Raad van de Europese Unie

http://www.consilium.europa.eu/uedocs/cms_data/docs/pressdata/nl/cfsp/109914.pdf

Verklaring van het voorzitterschap namens de Europese Unie betreffende de terechtstelling van twee personen in Thailand op 24 augustus 2009

De Europese Unie betreurt de terechtstelling, door middel van een dodelijke injectie, van Bundit Charoenwanich en Jirawat Phumpruek in de Bang Kwang-gevangenis in Bangkok op 24 augustus.
De Europese Unie betreurt dat met deze executies een einde is gekomen aan een feitelijk moratorium van bijna zes jaar op de voltrekking van de doodstraf in Thailand.
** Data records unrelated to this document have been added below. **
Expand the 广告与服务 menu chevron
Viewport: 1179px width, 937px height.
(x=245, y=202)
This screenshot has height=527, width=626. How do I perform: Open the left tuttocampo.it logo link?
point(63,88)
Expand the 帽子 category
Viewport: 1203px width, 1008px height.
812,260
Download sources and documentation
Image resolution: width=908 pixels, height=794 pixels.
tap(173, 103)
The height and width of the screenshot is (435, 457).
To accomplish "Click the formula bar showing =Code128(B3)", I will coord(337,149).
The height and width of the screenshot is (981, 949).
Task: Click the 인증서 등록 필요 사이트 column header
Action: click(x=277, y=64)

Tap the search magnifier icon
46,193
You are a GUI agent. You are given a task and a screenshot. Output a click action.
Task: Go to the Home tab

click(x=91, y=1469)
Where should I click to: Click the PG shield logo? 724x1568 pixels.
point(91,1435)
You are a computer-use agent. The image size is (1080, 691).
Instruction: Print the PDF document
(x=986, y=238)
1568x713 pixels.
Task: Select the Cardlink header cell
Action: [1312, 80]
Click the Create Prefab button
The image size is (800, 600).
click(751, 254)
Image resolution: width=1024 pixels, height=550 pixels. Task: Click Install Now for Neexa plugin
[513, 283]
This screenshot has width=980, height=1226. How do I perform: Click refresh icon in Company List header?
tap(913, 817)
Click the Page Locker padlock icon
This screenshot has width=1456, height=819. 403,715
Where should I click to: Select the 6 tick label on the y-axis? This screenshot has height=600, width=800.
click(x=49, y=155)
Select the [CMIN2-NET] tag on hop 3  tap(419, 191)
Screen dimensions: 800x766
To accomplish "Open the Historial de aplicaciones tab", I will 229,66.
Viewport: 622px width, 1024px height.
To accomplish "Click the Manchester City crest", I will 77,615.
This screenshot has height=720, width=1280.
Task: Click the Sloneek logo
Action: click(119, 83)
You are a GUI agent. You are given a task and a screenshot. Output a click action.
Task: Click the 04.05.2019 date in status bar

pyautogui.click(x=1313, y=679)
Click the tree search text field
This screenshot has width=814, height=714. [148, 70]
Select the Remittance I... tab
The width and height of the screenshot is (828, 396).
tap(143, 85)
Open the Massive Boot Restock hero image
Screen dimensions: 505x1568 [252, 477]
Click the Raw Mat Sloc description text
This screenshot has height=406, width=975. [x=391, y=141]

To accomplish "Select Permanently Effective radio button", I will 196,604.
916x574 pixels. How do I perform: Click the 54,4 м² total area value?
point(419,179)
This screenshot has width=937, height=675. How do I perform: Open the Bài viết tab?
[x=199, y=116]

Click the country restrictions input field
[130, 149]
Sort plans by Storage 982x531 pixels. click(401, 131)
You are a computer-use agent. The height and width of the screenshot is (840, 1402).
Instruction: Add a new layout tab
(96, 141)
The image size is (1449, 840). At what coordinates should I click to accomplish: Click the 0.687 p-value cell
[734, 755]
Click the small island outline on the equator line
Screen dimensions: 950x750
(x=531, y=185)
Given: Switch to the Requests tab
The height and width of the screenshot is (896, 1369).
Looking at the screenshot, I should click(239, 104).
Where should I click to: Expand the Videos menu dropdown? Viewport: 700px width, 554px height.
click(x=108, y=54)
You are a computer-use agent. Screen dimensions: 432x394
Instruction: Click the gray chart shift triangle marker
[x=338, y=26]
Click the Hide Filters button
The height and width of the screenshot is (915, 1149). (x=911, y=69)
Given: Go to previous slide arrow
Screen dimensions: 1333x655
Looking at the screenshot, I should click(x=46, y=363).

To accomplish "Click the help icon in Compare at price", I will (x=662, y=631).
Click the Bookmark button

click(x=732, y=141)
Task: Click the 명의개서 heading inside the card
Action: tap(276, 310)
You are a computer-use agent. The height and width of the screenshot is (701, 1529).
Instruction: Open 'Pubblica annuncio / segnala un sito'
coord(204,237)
De Europese Unie zou willen wijzen op haar welbekende standpunt dat het afschrikkende effect van de doodstraf niet bewezen is, en rechterlijke dwalingen - die onvermijdelijk zijn in elk rechtsstelsel - nooit meer ongedaan kunnen worden gemaakt. De Europese Unie acht deze straf wreed en onmenselijk. Wij zijn in alle gevallen en omstandigheden gekant tegen de toepassing van de doodstraf, en hebben altijd opgeroepen tot de afschaffing ervan over de gehele wereld. Het is onze overtuiging dat de afschaffing van de doodstraf van essentieel belang is voor de bescherming van de menselijke waardigheid en voor de gestage ontwikkeling van de mensenrechten. Daarom is de doodstraf in de gehele Europese Unie afgeschaft.
De Europese Unie roept de Thaise regering op de doodstraf volledig af te schaffen, en in afwachting daarvan een moratorium op executies in te stellen overeenkomstig de resoluties 62/149 en 63/168 van de Algemene Vergadering van de Verenigde Naties. Dit zou een stap zijn naar het verwezenlijken van de expliciete ambitie van de Thaise regering om de mensenrechten te bevorderen.
De kandidaat-lidstaten Turkije, Kroatië* en de Voormalige Joegoslavische Republiek Macedonië*, de landen van het stabilisatie- en associatieproces en mogelijke kandidaatlidstaten Bosnië en Herzegovina, en Montenegro en de EVA-landen IJsland, Liechtenstein en Noorwegen, die lid zijn van de Europese Economische Ruimte, alsmede Oekraïne, de Republiek Moldavië en Armenië sluiten zich bij deze verklaring aan.
* Kroatië en de Voormalige Joegoslavische Republiek Macedonië blijven deelnemen aan het stabilisatie- en associatieproces.